‘Body Parts’ Review: Even Sex Scenes Have Rules

Cinema’s first kiss was recorded in 1896, and the American film industry has been obsessed with desire and sex ever since. The documentary “Body Parts” is an attempt to account for cinema’s prurient interests. The documentarian Kristy Guevara-Flanagan interviews performers and filmmakers — including familiar faces like Jane Fonda and Karyn Kusama — on the topic of onscreen nudity and sex. Their stories of exploitation and negotiations are supported by archival clips from Hollywood movies of the present and past.

The movie is strongest when it focuses on labor rules. Interview subjects explain the use of nudity riders, contractual documents that specify what acts an actor is willing to perform. Intimacy coordinators discuss their work as liaisons between actors and filmmakers, and the documentary shows them directing actors on how to touch appropriately. In these sequences, the film helpfully elucidates the practical side of filmmaking, and personal stories demonstrate how clear contractual practices can create a safer work environment.

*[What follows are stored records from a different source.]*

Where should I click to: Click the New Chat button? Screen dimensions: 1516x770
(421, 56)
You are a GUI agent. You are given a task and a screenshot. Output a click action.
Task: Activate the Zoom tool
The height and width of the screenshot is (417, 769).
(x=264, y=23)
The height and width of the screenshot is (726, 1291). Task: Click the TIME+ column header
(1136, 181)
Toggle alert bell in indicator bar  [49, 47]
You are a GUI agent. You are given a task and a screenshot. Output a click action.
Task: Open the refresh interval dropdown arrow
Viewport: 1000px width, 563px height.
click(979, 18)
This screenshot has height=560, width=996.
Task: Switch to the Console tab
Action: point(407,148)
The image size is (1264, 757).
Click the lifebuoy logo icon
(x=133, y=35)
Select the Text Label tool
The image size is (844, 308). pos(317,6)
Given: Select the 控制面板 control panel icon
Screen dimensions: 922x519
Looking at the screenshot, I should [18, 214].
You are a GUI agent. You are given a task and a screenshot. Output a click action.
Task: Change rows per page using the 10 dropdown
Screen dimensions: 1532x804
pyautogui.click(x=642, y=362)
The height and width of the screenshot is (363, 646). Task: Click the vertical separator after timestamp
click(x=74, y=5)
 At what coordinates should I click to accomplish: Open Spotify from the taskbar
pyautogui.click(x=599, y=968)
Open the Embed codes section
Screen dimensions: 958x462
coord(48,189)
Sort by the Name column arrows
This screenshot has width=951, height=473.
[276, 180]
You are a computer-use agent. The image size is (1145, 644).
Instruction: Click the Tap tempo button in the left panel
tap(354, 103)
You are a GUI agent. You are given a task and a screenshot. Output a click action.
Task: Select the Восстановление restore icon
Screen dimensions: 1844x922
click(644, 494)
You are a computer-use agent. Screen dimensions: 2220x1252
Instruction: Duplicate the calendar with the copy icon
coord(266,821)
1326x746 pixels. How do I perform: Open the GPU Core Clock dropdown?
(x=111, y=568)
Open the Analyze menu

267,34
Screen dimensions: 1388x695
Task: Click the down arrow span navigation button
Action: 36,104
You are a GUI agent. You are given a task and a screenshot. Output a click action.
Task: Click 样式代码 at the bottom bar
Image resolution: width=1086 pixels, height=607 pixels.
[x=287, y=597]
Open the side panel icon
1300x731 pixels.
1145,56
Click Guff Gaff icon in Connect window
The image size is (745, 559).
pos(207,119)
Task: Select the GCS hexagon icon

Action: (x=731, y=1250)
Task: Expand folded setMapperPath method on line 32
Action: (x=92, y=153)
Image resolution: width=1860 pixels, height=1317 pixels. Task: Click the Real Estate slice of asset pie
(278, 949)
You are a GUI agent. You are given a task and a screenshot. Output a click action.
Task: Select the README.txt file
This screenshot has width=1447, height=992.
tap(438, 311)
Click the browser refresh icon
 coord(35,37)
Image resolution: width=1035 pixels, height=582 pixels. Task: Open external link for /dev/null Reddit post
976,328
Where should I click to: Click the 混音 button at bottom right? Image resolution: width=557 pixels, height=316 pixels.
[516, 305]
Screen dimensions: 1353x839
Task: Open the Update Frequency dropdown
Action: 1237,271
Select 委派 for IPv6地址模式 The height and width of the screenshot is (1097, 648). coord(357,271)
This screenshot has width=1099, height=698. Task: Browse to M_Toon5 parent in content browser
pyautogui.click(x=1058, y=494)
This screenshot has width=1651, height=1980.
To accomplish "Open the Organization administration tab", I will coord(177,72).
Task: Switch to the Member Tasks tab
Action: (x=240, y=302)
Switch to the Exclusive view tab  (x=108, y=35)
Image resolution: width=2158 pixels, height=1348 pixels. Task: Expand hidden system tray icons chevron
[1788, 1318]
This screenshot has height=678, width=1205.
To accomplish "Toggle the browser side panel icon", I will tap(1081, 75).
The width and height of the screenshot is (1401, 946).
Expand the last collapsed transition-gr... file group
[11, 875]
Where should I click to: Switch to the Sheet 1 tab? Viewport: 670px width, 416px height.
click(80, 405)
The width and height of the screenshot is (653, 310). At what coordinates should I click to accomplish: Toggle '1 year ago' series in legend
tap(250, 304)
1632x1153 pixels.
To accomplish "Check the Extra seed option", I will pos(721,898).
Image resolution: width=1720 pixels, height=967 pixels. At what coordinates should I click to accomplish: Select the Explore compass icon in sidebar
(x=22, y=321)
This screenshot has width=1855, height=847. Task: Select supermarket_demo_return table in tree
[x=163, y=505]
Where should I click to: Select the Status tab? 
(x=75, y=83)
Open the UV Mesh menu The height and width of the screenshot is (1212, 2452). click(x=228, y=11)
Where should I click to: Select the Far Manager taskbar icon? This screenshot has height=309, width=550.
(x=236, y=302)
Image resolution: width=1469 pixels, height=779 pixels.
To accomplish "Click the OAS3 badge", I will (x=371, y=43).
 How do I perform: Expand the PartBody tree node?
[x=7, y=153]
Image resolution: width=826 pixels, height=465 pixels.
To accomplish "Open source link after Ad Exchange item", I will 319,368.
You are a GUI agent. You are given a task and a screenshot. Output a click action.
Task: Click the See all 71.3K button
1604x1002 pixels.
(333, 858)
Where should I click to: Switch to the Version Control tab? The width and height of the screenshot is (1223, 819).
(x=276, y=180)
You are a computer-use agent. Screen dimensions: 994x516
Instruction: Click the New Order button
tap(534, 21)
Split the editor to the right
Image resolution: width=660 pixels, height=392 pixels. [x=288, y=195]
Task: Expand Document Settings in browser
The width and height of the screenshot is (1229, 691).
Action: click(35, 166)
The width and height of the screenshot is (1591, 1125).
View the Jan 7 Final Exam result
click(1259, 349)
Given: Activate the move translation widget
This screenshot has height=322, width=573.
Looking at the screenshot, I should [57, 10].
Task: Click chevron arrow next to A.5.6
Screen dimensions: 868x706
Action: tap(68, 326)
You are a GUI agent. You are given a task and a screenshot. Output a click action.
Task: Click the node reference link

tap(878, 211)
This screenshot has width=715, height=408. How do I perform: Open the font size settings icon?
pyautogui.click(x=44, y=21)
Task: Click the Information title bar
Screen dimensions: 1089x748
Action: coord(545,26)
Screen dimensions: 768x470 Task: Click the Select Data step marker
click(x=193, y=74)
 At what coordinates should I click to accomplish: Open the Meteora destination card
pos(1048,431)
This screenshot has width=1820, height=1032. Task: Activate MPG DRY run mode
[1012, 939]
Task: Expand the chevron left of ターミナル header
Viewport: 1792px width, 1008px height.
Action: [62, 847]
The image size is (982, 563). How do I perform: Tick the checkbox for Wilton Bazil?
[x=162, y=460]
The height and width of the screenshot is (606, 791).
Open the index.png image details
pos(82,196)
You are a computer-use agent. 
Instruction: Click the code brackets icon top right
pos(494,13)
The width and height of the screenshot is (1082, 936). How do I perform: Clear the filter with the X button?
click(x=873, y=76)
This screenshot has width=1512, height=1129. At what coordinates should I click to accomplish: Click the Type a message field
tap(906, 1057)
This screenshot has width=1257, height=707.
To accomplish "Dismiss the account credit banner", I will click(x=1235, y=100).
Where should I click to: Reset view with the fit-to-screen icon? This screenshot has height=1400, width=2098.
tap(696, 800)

However, the movie is limited when it comes to deeper philosophical considerations, and its use of archival footage at times undermines comments from interview subjects. They describe the frustration of having intimate scenes posted online without context, on websites intended for pornography. But this documentary also includes decontextualized clips of nudity, with no onscreen reference to the process of informing the performers depicted. And pornographic performers are not interviewed about their work rules at all.

It’s not that these omissions make the movie unethical, but their absence does suggest an intellectual laziness, a lack of precision or curiosity on the complex subject of sexual exploitation and how it relates to the work of making movies. Ironically, the film mirrors the callow cinematic dynamics it critiques: It titillates, even as it scolds.

Body Parts
Not rated. Running time: 1 hour 26 minutes. In theaters.